PAGE EXCERPT Start Marker
Liberty University investigates its seminary president, ‘former Muslim’, Falwell protege Ergun Cane
Liberty University in Lynchburg, Virginia—the world’s largest Christian university–announced recently that they have formed a committee to investigate the background of their seminary president Ergun Caner, the Washington Post reported.
The investigating committee will be headed by Liberty university administrator Ron Godwin.
Findings will be released by June 30. Ergun Caner distinguished himself as a Muslim expert and is a popular speaker in the university lecture circuit.
Since he became president, he has tripled enrolment in the school that was owned by the late Jerry Falwell, Sr., according to Christianity Today (CT).
The CT said that among the claims that Caner made which have been brought to question are:
- That he grew up in Turkey (when he actually grew up in Ohio).
- That he was raised in a devout Sunni Muslim home (rather than a nominal one).
- That he had been involved in Islamic jihad.
- That he has debated dozens of Muslims about the Islamic faith. (There is no video or audio evidence).
Caner’s reputation came to task when Mohammed Khan, a 22 year old London based Muslim, posted 17 of Caner’s speeches on YouTube. Khan interjected portions of the speeches with his own commentary. Among others, Khan said that several times when Caner claimed to be reciting the Shehada, (part of the Islamic creed), he was actually quoting a prayer from the Qur’an, which Khan said is very different. Khan disputed Caner’s claim to be an Islamic expert.
This set off a rash of bloggers who commented on the issue. Christianity Today quoted several bloggers including the following:
Debbie Kaufman, an Enid, Oklahoma Southern Baptist laywoman, who said, “This matters because we are to win people to Christ.”
Gene Clyatt, a Southern Baptist pastor in Superior, Montana, questioned Caner’s claim that he was trained as a jihadist until the age of 15. In Ergun’s book, Unveiling Islam which he co-wrote with his brother Emir, he said that his parents married in Sweden and the family moved to Ohio when he was a young boy.
In the book the brothers said they recited daily prayers, visited the mosque weekly, and read the Qur’an and Hadith regularly. They said they were raised to be devout, serious Muslims.
PAGE EXCERPT End Marker
Continue the report on the Liberty University inquiry into Ergun Caner from where it stops.
DATA UNDER STUDY Start Marker
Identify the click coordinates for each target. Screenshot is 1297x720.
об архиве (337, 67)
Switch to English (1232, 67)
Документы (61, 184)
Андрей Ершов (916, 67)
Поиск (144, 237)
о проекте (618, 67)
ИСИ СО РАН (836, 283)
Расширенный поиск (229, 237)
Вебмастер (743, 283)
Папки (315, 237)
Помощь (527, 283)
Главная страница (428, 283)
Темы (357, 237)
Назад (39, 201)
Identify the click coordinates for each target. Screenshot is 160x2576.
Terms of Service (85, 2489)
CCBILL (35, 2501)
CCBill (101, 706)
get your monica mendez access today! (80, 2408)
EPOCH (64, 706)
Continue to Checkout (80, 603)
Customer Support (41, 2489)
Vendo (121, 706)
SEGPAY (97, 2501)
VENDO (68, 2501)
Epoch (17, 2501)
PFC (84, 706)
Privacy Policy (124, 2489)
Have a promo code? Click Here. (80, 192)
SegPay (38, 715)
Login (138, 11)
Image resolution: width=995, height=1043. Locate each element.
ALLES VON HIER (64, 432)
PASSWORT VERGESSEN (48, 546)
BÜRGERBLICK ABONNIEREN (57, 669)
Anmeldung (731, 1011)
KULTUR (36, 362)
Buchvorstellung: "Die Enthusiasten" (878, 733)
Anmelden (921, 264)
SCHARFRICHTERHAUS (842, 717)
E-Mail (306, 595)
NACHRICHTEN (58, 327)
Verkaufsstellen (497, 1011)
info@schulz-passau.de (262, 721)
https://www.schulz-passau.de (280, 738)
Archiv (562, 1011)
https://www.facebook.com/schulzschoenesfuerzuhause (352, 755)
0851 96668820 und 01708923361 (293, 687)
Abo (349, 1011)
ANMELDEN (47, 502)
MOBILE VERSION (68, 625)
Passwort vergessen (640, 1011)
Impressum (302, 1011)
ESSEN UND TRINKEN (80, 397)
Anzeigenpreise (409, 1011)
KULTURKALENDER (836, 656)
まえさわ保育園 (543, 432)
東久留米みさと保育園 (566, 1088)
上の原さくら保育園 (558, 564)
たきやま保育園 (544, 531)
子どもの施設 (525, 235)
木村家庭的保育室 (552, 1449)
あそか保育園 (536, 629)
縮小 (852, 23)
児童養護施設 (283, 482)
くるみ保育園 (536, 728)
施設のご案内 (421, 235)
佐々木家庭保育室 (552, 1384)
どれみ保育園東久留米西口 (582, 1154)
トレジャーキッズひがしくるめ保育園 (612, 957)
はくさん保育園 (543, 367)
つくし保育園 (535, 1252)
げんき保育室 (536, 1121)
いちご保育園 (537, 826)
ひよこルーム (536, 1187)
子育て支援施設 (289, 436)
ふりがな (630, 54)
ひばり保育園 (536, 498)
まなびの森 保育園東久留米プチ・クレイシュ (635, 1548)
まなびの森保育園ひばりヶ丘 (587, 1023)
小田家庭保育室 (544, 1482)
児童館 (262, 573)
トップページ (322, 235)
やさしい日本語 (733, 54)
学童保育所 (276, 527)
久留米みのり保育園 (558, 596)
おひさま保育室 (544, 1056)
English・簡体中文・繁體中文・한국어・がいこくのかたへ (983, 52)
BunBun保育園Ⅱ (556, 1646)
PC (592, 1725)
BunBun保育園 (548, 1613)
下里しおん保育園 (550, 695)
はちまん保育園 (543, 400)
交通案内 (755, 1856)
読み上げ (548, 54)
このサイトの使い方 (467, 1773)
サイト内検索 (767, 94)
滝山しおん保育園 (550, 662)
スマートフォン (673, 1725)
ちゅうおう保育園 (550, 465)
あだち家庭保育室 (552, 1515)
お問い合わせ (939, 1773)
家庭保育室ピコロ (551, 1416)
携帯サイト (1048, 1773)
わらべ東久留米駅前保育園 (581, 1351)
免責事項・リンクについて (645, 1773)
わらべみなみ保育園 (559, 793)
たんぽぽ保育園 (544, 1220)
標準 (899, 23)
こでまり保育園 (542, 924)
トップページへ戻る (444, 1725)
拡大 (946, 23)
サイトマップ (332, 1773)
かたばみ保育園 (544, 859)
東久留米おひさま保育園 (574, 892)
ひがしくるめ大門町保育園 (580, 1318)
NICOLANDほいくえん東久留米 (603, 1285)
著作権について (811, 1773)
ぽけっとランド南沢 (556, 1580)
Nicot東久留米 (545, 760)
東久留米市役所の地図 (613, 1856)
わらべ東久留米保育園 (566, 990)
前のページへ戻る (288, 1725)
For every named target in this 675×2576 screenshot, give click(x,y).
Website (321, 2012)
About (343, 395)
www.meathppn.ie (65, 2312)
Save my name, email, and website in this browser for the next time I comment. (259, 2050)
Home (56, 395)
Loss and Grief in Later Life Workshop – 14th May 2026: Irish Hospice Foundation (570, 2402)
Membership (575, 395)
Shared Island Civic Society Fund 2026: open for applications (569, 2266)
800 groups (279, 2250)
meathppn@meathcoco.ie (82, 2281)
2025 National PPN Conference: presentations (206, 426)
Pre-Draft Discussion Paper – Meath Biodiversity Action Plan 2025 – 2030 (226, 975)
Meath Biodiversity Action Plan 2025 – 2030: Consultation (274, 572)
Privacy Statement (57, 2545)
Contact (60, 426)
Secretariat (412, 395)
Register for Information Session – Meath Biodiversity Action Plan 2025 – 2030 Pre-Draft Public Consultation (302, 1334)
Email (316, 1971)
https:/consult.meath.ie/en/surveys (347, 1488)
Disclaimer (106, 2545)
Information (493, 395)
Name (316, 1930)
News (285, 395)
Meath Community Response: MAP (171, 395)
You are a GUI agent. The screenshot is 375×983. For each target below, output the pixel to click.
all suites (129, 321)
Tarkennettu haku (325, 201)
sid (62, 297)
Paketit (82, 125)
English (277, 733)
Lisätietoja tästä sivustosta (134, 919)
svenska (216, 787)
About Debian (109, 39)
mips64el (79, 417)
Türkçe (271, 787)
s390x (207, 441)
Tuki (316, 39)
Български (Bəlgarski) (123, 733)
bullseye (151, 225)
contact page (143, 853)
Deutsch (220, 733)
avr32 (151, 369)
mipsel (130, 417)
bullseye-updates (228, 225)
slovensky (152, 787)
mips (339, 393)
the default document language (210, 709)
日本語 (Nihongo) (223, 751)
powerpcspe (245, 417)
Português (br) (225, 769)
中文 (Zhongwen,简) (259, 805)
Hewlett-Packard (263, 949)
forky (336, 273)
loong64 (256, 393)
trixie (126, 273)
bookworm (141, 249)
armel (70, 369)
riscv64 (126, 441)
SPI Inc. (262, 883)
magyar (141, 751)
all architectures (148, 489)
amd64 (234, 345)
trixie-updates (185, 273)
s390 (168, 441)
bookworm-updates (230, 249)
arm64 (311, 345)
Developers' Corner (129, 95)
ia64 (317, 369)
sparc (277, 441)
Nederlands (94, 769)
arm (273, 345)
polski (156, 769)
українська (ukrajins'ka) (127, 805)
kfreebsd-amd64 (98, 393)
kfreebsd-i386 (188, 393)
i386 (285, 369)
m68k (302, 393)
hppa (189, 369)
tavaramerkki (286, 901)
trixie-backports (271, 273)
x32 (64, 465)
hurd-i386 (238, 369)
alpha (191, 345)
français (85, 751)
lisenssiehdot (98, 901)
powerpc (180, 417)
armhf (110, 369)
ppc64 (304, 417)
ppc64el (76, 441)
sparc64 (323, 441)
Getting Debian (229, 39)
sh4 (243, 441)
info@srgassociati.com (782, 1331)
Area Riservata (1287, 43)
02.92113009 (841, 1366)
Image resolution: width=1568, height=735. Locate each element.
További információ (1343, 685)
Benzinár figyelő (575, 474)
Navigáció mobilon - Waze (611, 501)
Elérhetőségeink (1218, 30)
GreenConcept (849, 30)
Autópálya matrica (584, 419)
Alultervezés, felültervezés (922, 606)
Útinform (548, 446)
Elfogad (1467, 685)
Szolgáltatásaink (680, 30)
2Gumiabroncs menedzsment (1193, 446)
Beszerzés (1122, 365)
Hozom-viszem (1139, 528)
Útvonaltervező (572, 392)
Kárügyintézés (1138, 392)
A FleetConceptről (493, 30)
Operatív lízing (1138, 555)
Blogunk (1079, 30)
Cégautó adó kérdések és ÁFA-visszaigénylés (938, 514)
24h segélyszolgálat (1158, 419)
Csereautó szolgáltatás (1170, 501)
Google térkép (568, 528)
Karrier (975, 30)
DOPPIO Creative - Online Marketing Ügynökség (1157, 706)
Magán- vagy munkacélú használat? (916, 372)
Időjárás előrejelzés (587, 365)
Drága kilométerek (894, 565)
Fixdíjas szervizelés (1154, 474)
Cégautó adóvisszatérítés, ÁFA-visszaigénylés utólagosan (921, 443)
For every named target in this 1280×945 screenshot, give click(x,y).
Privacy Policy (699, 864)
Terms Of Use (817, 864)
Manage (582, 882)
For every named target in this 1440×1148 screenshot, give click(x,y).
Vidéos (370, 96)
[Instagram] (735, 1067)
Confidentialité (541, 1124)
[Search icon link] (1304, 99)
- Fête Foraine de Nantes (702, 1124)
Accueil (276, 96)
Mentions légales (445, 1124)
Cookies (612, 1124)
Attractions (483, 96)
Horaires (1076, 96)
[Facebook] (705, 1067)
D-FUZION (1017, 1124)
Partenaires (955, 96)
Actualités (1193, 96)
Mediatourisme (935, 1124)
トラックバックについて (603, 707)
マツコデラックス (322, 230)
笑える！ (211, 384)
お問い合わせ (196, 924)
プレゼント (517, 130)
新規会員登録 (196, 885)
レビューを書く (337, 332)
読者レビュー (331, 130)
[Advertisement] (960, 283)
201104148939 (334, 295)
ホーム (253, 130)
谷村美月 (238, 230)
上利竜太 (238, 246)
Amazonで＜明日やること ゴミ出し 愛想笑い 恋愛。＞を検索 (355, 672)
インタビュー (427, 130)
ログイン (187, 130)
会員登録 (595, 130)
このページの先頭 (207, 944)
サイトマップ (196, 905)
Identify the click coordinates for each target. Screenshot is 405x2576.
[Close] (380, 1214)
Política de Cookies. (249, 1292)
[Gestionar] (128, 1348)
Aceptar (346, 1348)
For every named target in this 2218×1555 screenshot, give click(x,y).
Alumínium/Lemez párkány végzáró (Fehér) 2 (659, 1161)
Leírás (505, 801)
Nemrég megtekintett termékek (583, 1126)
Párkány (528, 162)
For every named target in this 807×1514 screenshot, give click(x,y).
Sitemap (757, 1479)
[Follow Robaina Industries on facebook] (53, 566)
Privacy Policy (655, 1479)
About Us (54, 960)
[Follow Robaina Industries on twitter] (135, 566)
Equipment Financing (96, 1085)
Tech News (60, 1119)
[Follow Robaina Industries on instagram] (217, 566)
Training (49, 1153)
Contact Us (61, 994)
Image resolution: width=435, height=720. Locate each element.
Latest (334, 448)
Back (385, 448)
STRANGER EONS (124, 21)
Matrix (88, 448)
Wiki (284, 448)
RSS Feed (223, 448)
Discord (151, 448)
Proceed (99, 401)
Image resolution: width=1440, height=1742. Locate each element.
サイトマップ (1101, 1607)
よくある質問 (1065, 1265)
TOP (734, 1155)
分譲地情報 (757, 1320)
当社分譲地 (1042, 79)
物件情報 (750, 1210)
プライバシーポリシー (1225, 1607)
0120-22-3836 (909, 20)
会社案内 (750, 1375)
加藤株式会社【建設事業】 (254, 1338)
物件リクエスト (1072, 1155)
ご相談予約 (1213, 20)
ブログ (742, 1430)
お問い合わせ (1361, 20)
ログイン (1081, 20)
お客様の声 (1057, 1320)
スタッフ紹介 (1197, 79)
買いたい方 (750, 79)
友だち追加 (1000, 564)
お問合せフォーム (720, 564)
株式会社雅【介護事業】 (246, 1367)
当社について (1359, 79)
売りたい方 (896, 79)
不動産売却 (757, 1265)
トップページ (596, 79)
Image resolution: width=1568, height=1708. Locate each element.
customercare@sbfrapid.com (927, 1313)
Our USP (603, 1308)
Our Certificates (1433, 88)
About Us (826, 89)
DATA UNDER STUDY End Marker
OUTPUT OF THE TASK:
James R. White, director of the Phoenix-based Alpha & Omega Ministries, said “The president of a large theological seminary has created a myth concerning his background that is incredibly self-contradictory.” White teaches Islam at golden Gate Baptist Theological Seminary.
Some bloggers however expressed sympathy for Caner.
Hussein Wario, also a former Sunni Muslim who converted to Christianity, noted that while Caner had co-authored 17 books, it is only now that he is being criticized because of Khan’s videos.
Wario also said in his blog, Cracks in the Crescent, “I am a Reformed Christian and I am utterly ashamed of Dr. White. In my opinion, he is a disgrace to the Reformed faith—sola scriptura—because of his meddling in this matter and his disregard of the scripture. He is tacitly helping Muslims with their war against Muslim converts to Christianity.”
Roy J. Oksnevad, director of Muslim Ministries at Wheaton College said that the American church tends to pressure ex-Muslims to talk very negatively about their former faith.
Tom Chantry, on the Christ Reformed Baptist Church blog, suggested repentance on the part of Caner and Liberty University. Chantry said in his blog that while it is difficult to make restitution in cases of deceit, it can be done, and that Caner can apologize and seek forgiveness.
However Liberty University must do the same, Chantry said, noting that the institution had benefitted from the celebrity culture of Evangelical Christianity and if they had instead put their focus on the Word of God, this may have been prevented.